Q. Let y = y(x) be the solution of the differential equation x dy/dx − y = x² cot x, x ∈ (0, π). If y(π/2) = π/2, then 6y(π/6) − 8y(π/4) is equal to :

Correct Answer: −π

Explanation

The given differential equation is:

x dy/dx − y = x² cot x

Dividing throughout by x:

dy/dx − (1/x)y = x cot x

This is a linear differential equation of the form dy/dx + Py = Q, where P = −1/x.
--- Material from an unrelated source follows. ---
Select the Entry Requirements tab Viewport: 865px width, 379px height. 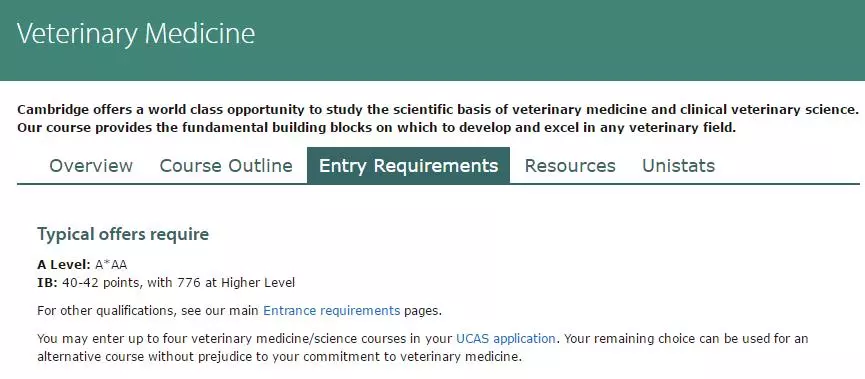408,166
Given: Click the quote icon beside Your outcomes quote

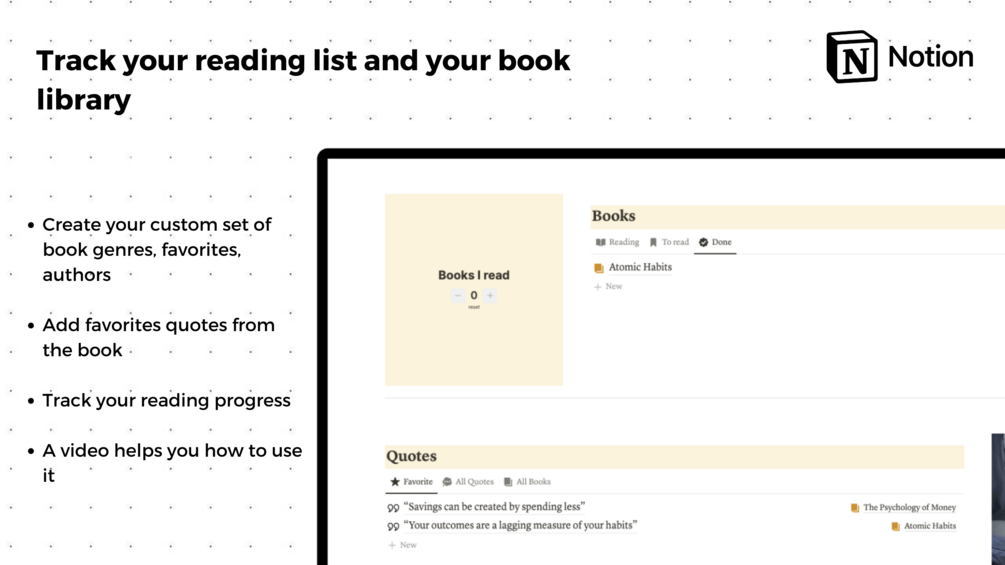Looking at the screenshot, I should coord(393,526).
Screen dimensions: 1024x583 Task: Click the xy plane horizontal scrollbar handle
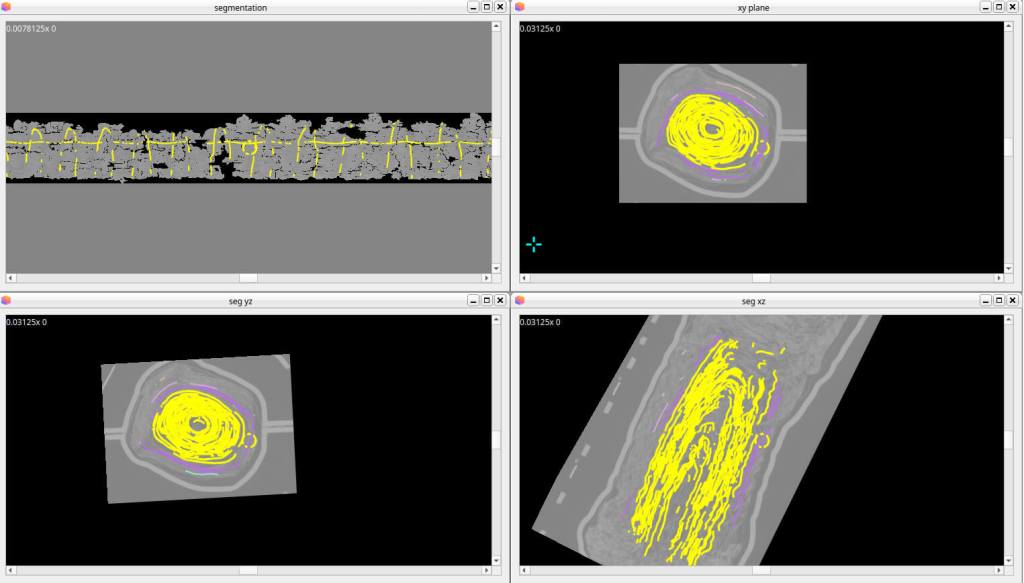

Integrating factor (I.F.) = e^{∫(−1/x)dx} = 1/x

Multiplying the equation by 1/x:

d/dx (y/x) = cot x

Integrating both sides:

y/x = ln(sin x) + C

So,

y = x ln(sin x) + Cx

Using the given condition y(π/2) = π/2:

π/2 = (π/2) ln(1) + C(π/2)

⇒ C = 1

Thus,

y = x ln(sin x) + x

Now,

y(π/6) = (π/6)[ln(1/2) + 1]

y(π/4) = (π/4)[ln(1/√2) + 1]

Substituting in the given expression:

6y(π/6) − 8y(π/4) = −π

Hence, the required value is −π.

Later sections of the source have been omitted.